Testing a Flink Streamlet

Integration with the Lyft Flink Operator has been deprecated since 2.2.0, and will be removed in version 3.x. Flink integration has moved to the Cloudflow-contrib project. Please see the Cloudflow-contrib getting started guide for instructions on how to use Flink Native Kubernetes integration. The documentation that follows describes the deprecated feature. The FlinkStreamlet API has not changed in cloudflow-contrib, though you do need to use a different dependency and add the CloudflowNativeFlinkPlugin, which is described in the Cloudflow contrib documentation for building Flink native streamlets.

A testkit is provided to make it easier to write unit tests for Flink streamlets. The unit tests are meant to facilitate local testing of streamlets. FlinkTestkit offers APIs to write unit tests for Flink streamlets in both Scala and Java.

Basic flow of testkit APIs in Scala

Here’s the basic flow that you need to follow when writing tests using the testkit:

  1. Extend the test class with the FlinkTestkit abstract class. This abstract class provides the basic initialization and cleanups and the core APIs of the testkit

  2. Create a Flink streamlet

  3. Setup inlet taps that tap the inlet ports of the streamlet

  4. Setup outlet taps for outlet ports

  5. Push data into inlet ports

  6. Run the streamlet using the run method that the testkit offers

  7. Write assertions to ensure that the expected results match the actual ones

Details of the workflow in Scala

Let’s consider an example where we would like to write unit tests for testing a FlinkStreamlet that reads data from an inlet, does some processing and writes processed data to an outlet. We will follow the steps that we outlined in the last section. We will use ScalaTest as the testing library.

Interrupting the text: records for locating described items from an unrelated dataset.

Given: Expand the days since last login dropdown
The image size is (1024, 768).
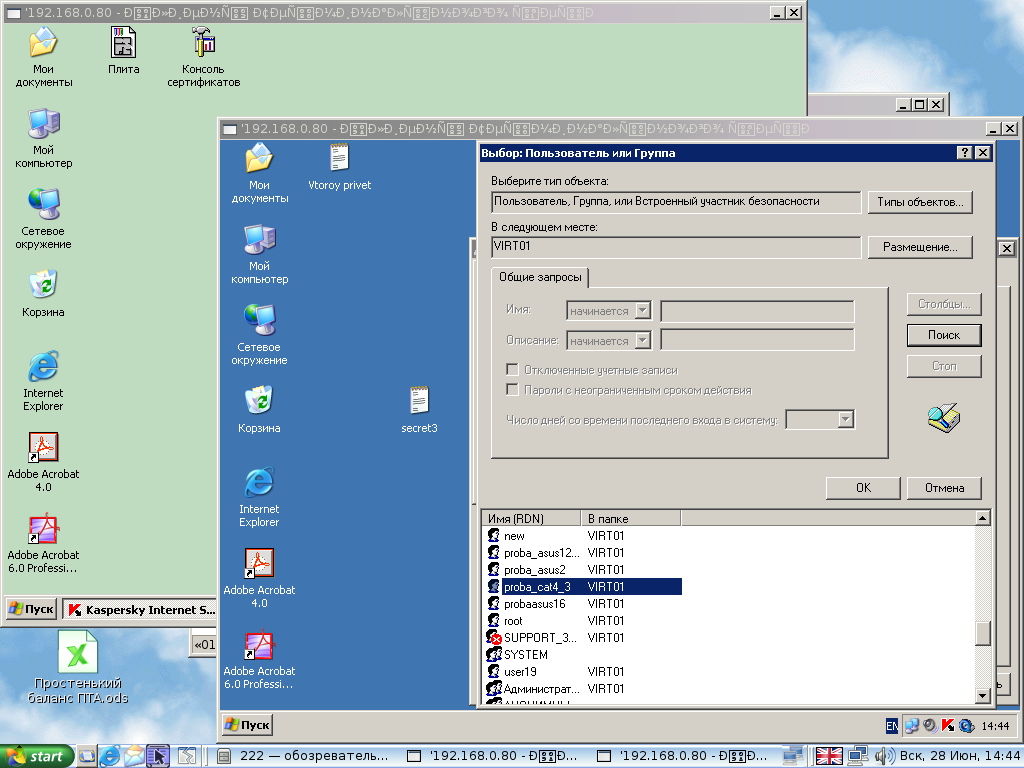Looking at the screenshot, I should point(845,420).
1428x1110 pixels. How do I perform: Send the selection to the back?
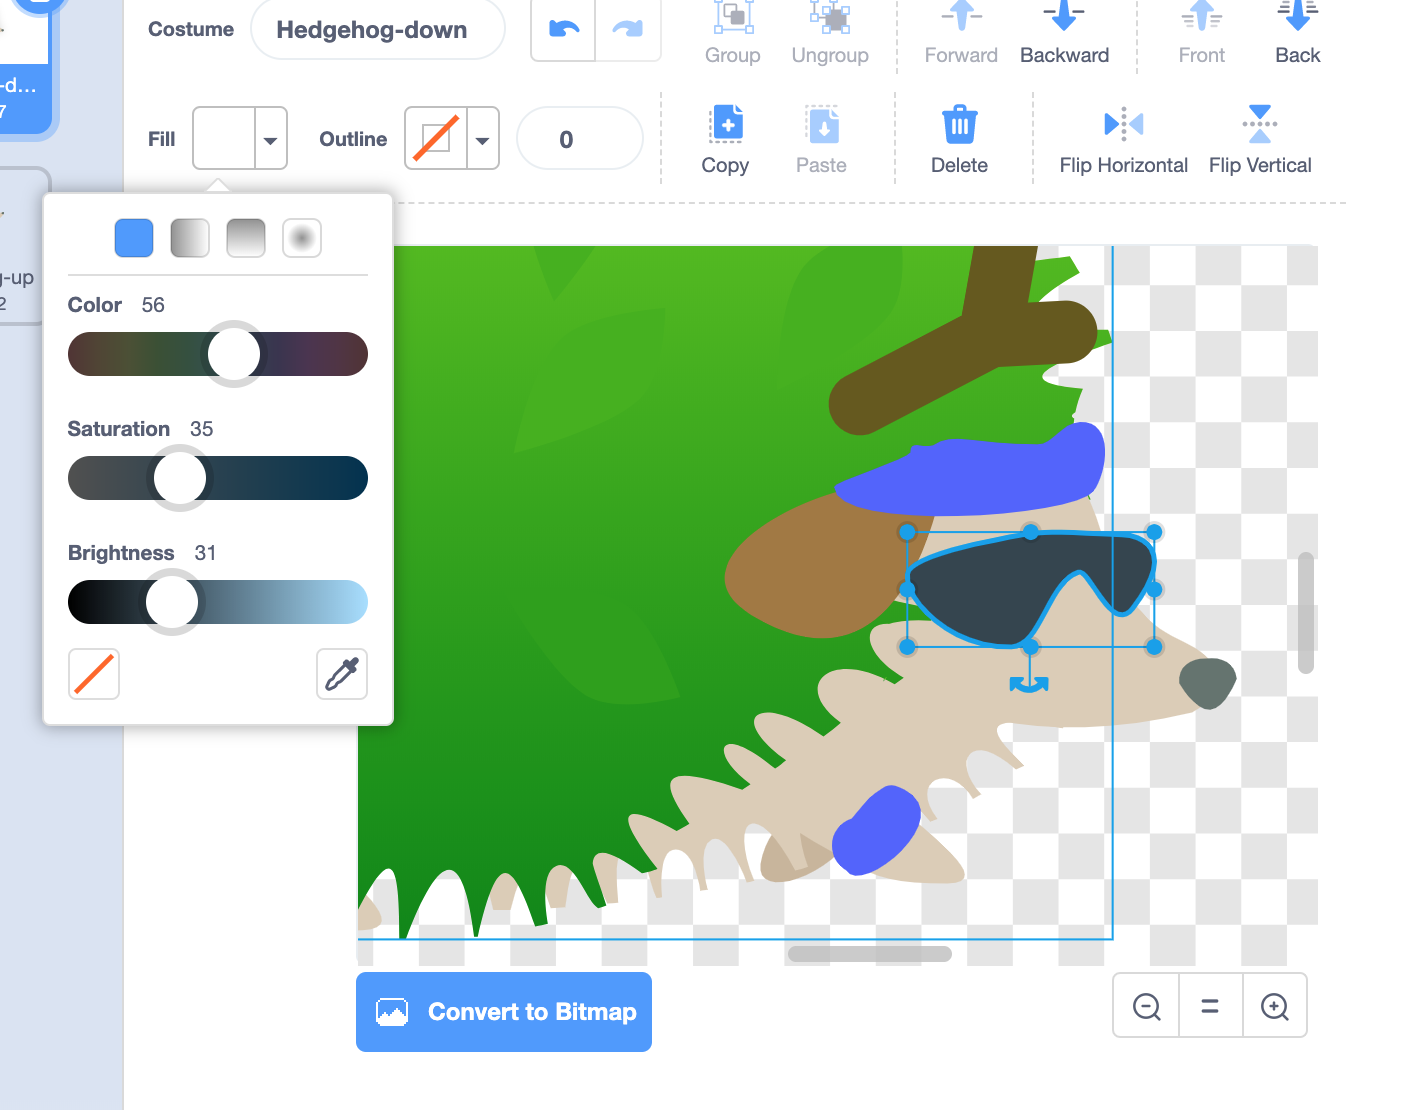[1296, 32]
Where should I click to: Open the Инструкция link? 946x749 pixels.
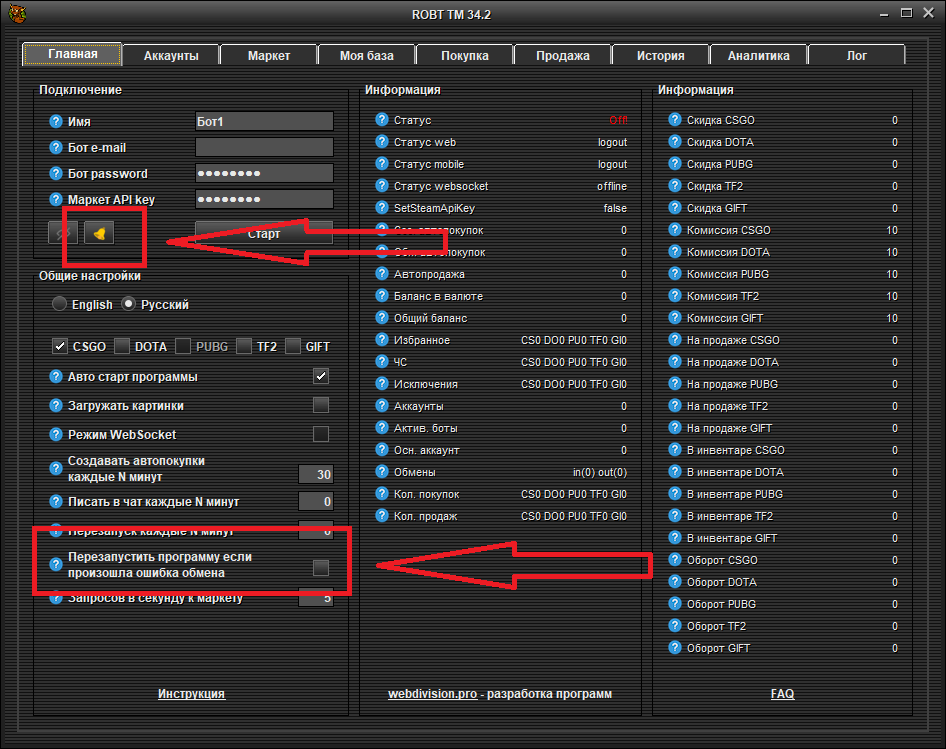pyautogui.click(x=191, y=693)
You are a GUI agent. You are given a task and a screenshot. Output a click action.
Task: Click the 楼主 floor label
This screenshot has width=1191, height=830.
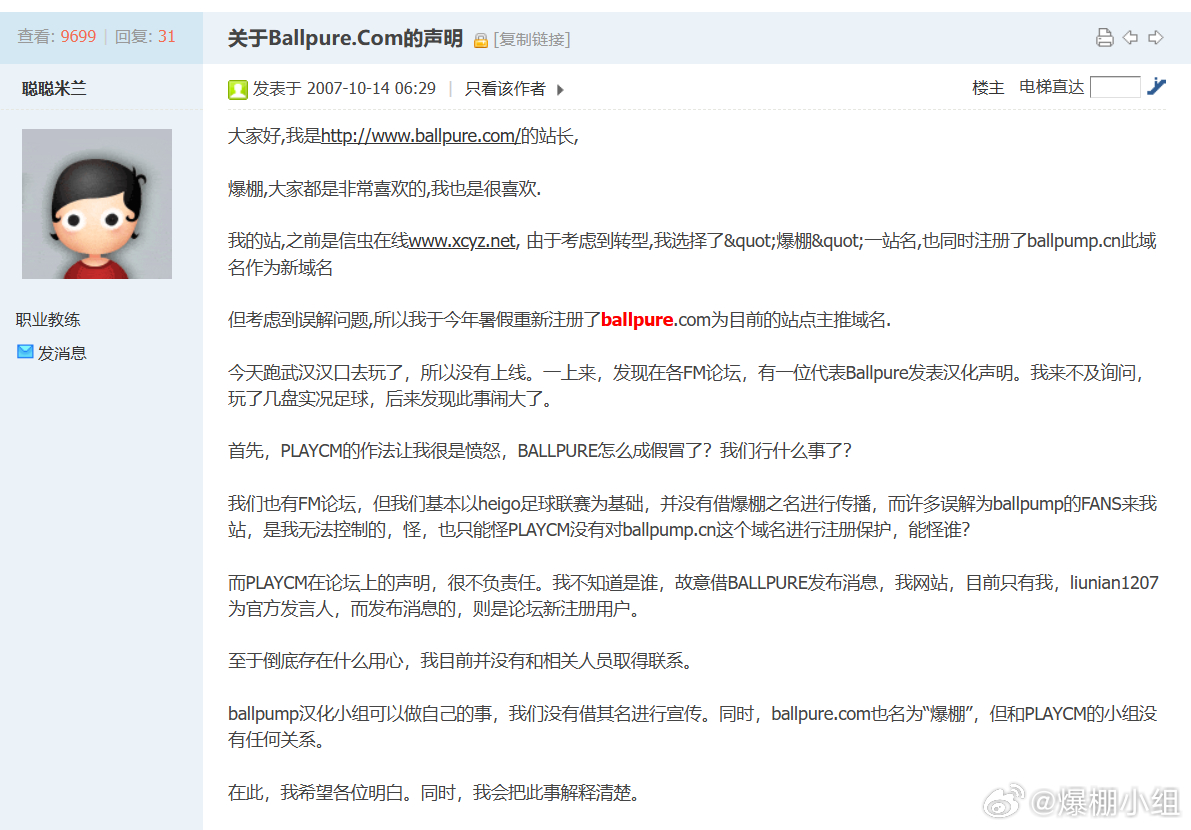coord(988,87)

Setting up a sample FlinkStreamlet

FlinkStreamlet is an abstract class. Let’s set up a concrete instance that we would like to test. For more details on how to implement a Flink streamlet, please refer to [_building_a_flink_streamlet]. We will now write unit tests for the following FlinkStreamlet class.

import org.apache.flink.streaming.api.scala._
import cloudflow.streamlets.StreamletShape
import cloudflow.streamlets.avro._
import cloudflow.flink._

class FlinkProcessor extends FlinkStreamlet {

  // Step 1: Define inlets and outlets. Note for the outlet you need to specify
  //         the partitioner function explicitly
  val in  = AvroInlet[Data]("in")
  val out = AvroOutlet[Data]("out", _.id.toString)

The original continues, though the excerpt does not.